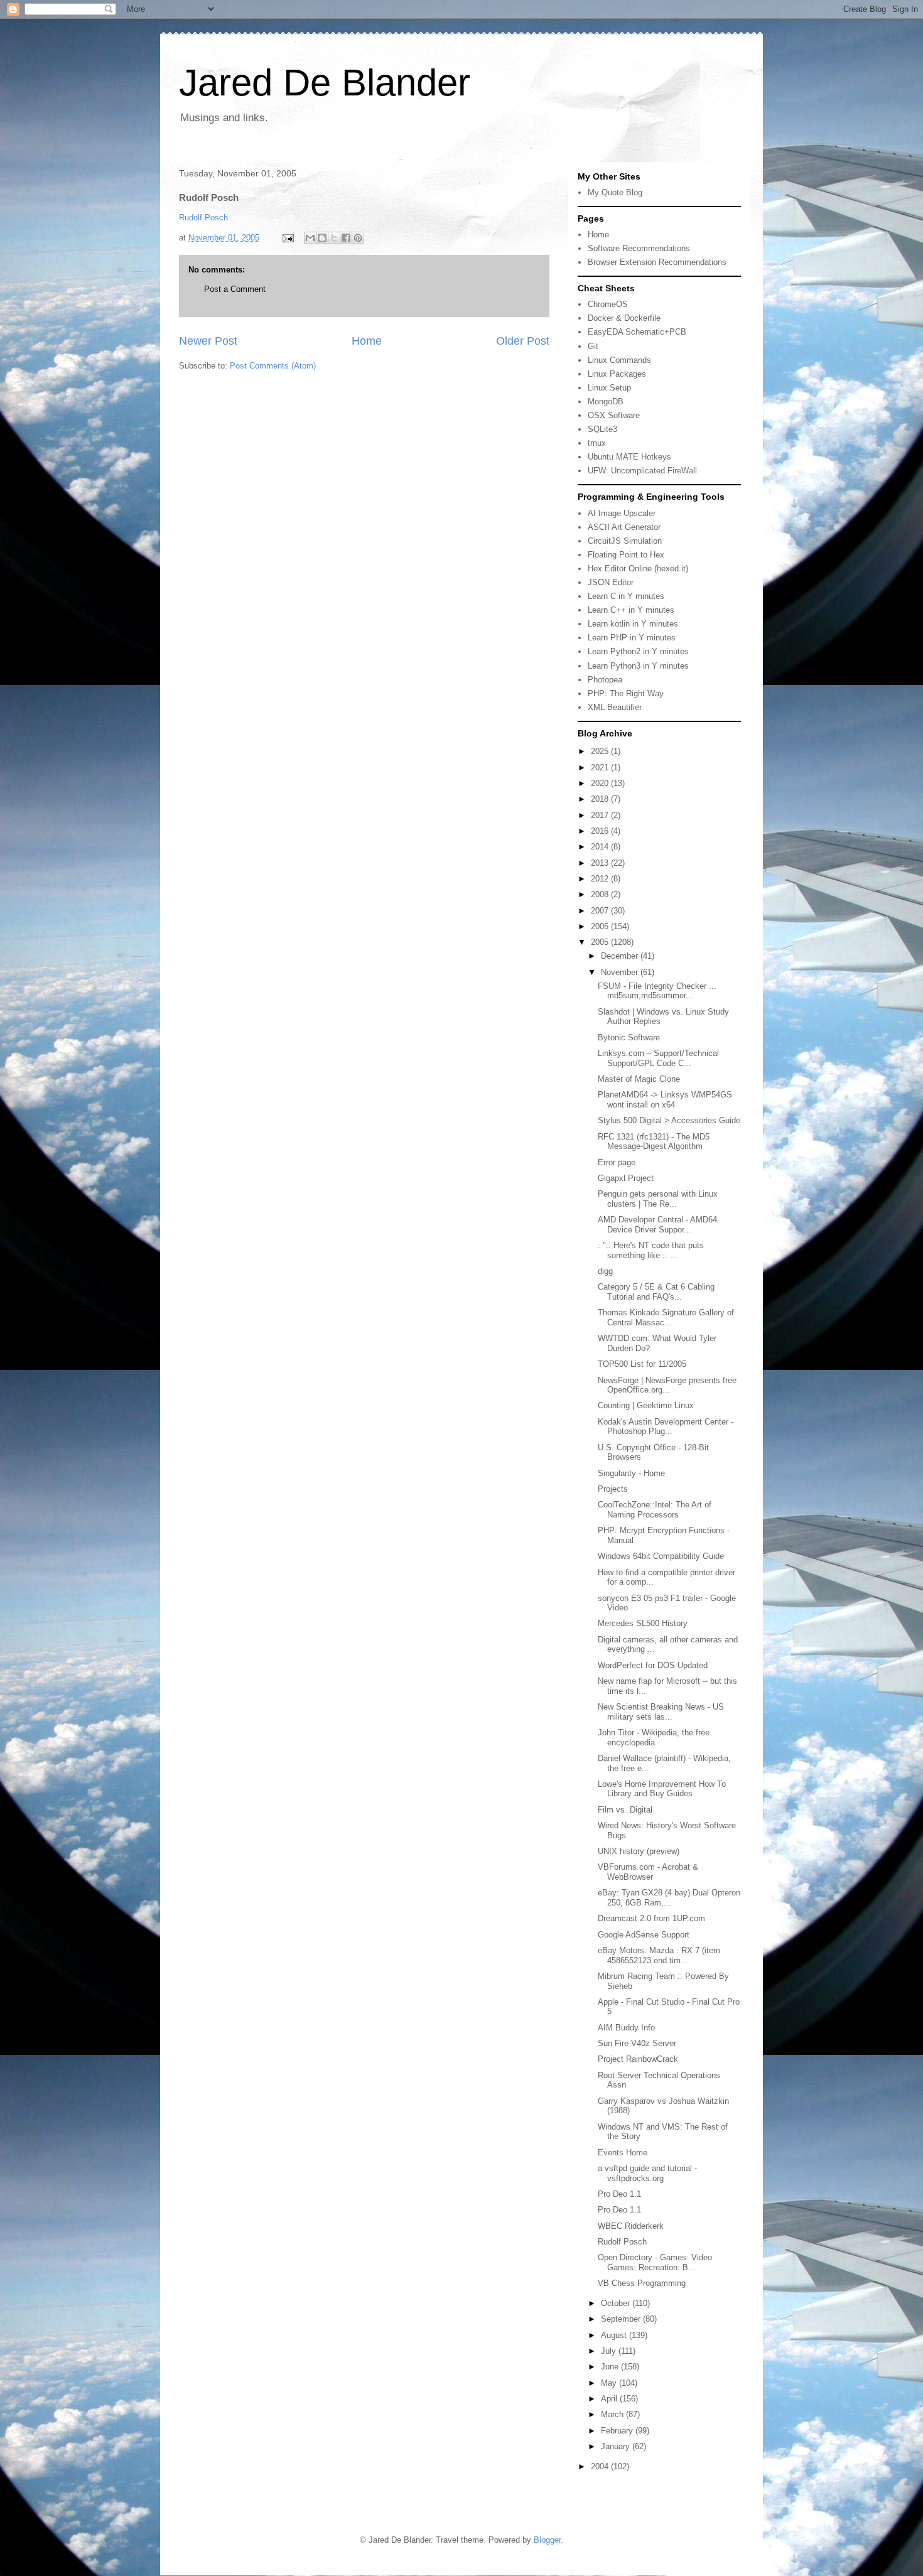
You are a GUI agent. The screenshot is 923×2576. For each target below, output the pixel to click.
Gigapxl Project (626, 1178)
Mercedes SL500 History (643, 1623)
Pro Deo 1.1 (619, 2194)
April (610, 2398)
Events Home (622, 2152)
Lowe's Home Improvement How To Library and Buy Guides (662, 1789)
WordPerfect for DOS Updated (653, 1665)
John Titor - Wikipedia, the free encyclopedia (654, 1737)
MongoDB (605, 401)
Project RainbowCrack (638, 2059)
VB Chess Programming (642, 2283)
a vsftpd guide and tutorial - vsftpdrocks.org (647, 2173)
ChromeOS (608, 304)
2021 (601, 767)
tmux (597, 443)
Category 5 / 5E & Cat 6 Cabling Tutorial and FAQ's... (656, 1291)
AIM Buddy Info (626, 2027)
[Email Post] (287, 237)
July (609, 2351)
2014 (601, 846)
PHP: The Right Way (626, 693)
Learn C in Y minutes (626, 596)
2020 (601, 783)
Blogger (547, 2540)
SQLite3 (602, 429)
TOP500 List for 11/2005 (642, 1364)
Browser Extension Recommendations (657, 262)
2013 (601, 863)
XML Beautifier (615, 707)
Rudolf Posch (203, 217)
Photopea (605, 679)
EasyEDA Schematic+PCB (637, 332)
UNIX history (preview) (638, 1851)
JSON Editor (611, 582)
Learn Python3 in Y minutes (638, 666)
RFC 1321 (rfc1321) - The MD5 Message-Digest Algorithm (654, 1141)
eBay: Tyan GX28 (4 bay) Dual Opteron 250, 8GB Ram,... (669, 1897)
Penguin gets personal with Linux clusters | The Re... (658, 1199)
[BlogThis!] (322, 238)
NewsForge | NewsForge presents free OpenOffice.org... (667, 1385)
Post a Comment (235, 289)
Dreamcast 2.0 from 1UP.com (651, 1918)
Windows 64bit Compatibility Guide (661, 1556)
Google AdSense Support (643, 1934)
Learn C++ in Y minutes (631, 610)
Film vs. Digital (625, 1809)
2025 (601, 751)
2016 (601, 831)
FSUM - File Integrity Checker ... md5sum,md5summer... (657, 991)
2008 (601, 894)
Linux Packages (617, 374)
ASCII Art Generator (624, 527)
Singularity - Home (631, 1473)
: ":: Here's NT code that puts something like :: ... (651, 1250)
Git (593, 346)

__________________________________________________

__Task goal__
When you transcribe the entries above, begin at their first line, end with the line containing "WordPerfect for DOS Updated (653, 1665)", and copy each line exactly without any picture.

__Answer below__
You are a GUI agent. The screenshot is 923×2576. For each target below, output the pixel to click.
Gigapxl Project (626, 1178)
Mercedes SL500 History (643, 1623)
Pro Deo 1.1 (619, 2194)
April (610, 2398)
Events Home (622, 2152)
Lowe's Home Improvement How To Library and Buy Guides (662, 1789)
WordPerfect for DOS Updated (653, 1665)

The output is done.